Here is a step by step summary of its investigation:
| Step | Name | Finding | Time Consumed |
|---|---|---|---|
| - | Start | Start with the Datadog prompt | Doesn’t show |
| 1 | Identified latency spike on /ads resource | store-frontednd has high latency on /ads endpoint |
5.4s |
| 2 | Identified dual deployments in store-ads | store-frontend calls store-ads. store-ads has two deployments at the same time: 1.0.0 and 1.0.10 |
5.0 s |
| 3 | Ruled out backend latency | Related APM traces shows that store-ads took only 47ms, postgres 22ms, but the whole browser.request span took 7.262ms |
6.7s |
| 4 | Spotted network layer latency gap | The gap between server completion time and browser span suggests something in network layer is wrong.

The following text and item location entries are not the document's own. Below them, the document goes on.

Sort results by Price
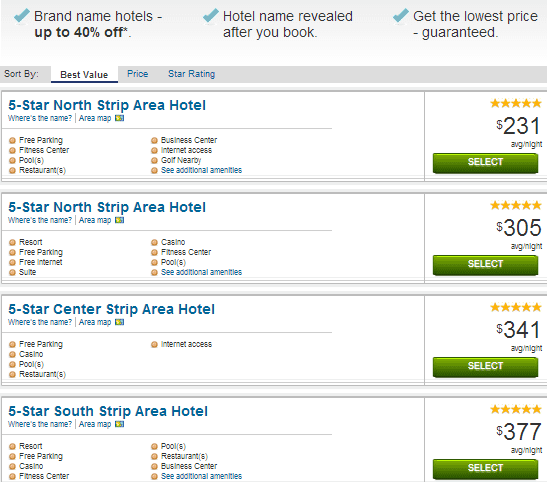Screen dimensions: 547x482 (137, 74)
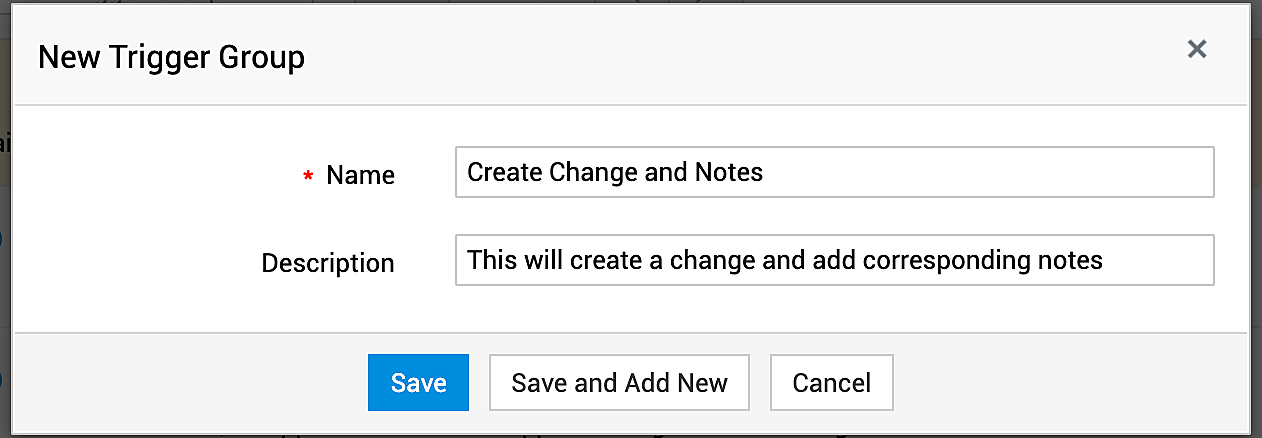
Task: Click into the Description text box
Action: [x=834, y=260]
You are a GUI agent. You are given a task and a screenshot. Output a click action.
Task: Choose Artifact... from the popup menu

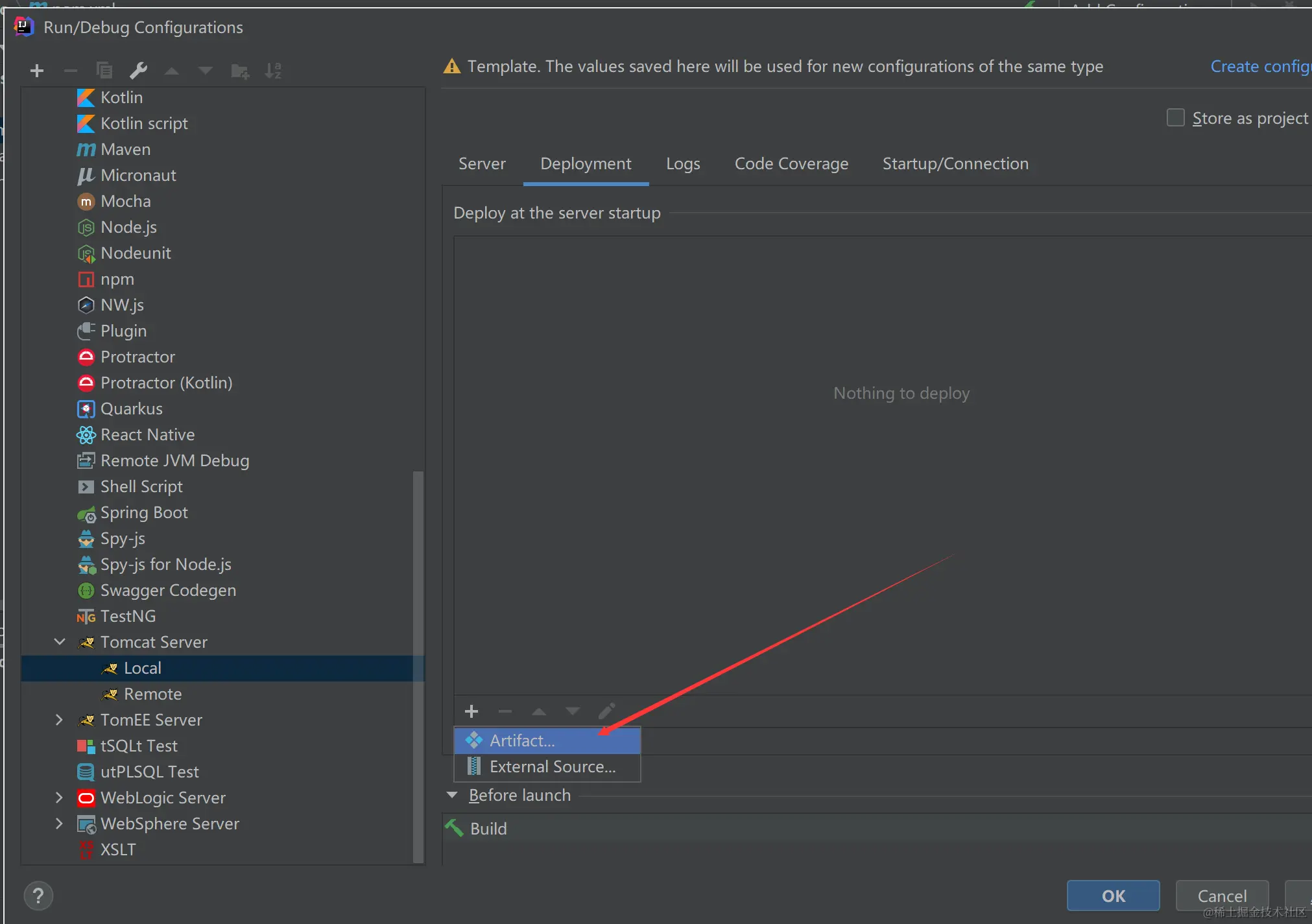click(x=522, y=740)
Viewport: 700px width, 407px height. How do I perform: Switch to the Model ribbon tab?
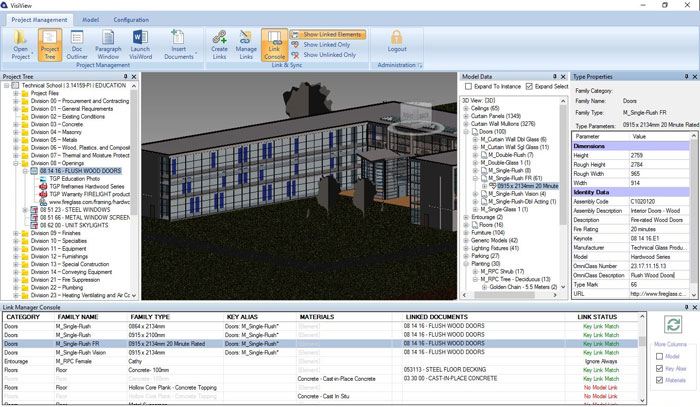click(x=90, y=19)
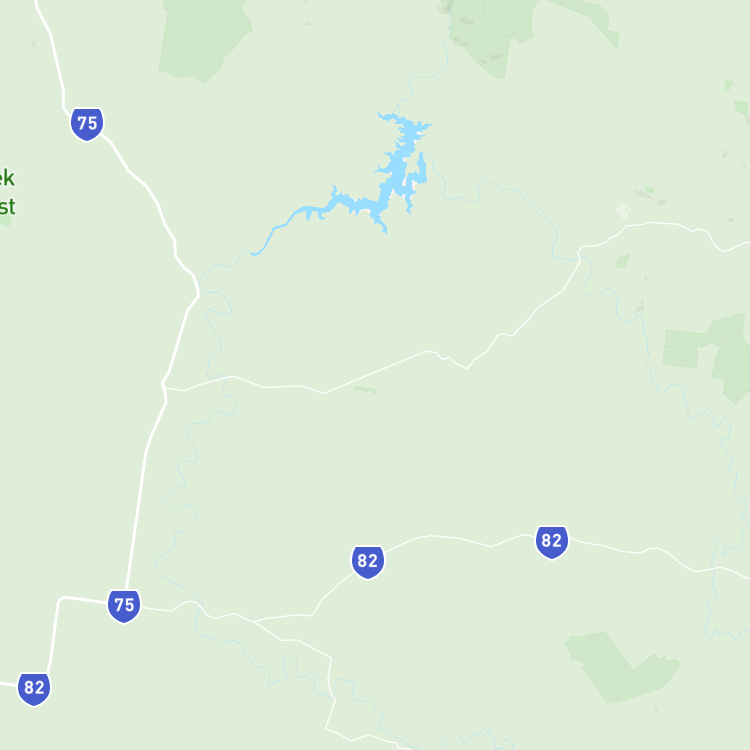This screenshot has width=750, height=750.
Task: Select the northeast junction where the diagonal road ends
Action: point(579,251)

Suspecting a proxy/reverse proxy is in the middle | 4.3s |
| 5 | Linked browser latency to systemic frontend issue | Confirmed it’s networking issue of the host because other endpoints such as /discount, /_next/data/... were all slow |
24.4s |
| 6 | Spotted high CPU pressure on host | Checked the host metrics and found the 1-minute CPU load spiking to 17.19 | 2.2s |
| 7 | Investigation Step | Queried per-container CPU usage | Doesn’t show |
| 8 | Identified Puppeteer CPU contention | Identified lab-puppeteer-1 had the highest CPU contention |
14.4s |
| 9 | Confirmed CPU contention pattern | Confirmed in the past 2 hours, lab-puppeteer-1 container regularly hits 80-124% CPU utilization, and the system load correlates directly with these spikes |
11.3s |
| 10 | Confirmed CPU oversubscription bottleneck | Concluded that the total container CPU demand massively exceeds the 200% (2 cores) capacity | Doesn’t show |
| - | Conclusion | Write-up of Root Cause Analysis, Evidence, Analysis, Impact, and Significant Tool Calls (of the AI agent) | 4.0s |
| Total time | ~77.3s |
While this is happening, all of its analysis is evidence driven. You can click on any of its analysis to review the actual data on Datadog. For example, related monitor, APM trace, container metrics etc.
And most importantly, it only took in minutes. This is blazingly fast. Imagine you are a SRE engineer with very minimal application context, how huge impact this feature will make.
The AI agent is also very clever. I don’t know if Datadog includes some description in their container or not. Bit AI agent apparently also understands that the problematic puppeteer is used to generate traffic. This is apparently the context of Datadog Learning Center because such traffic generator won’t exist in a real production environment.
This is just a quick demo of the Bits AI investigation. It has a bit more about auto-investigating monitor alert and generating reports by team. In general, this feature is so cool! I absolutely like it.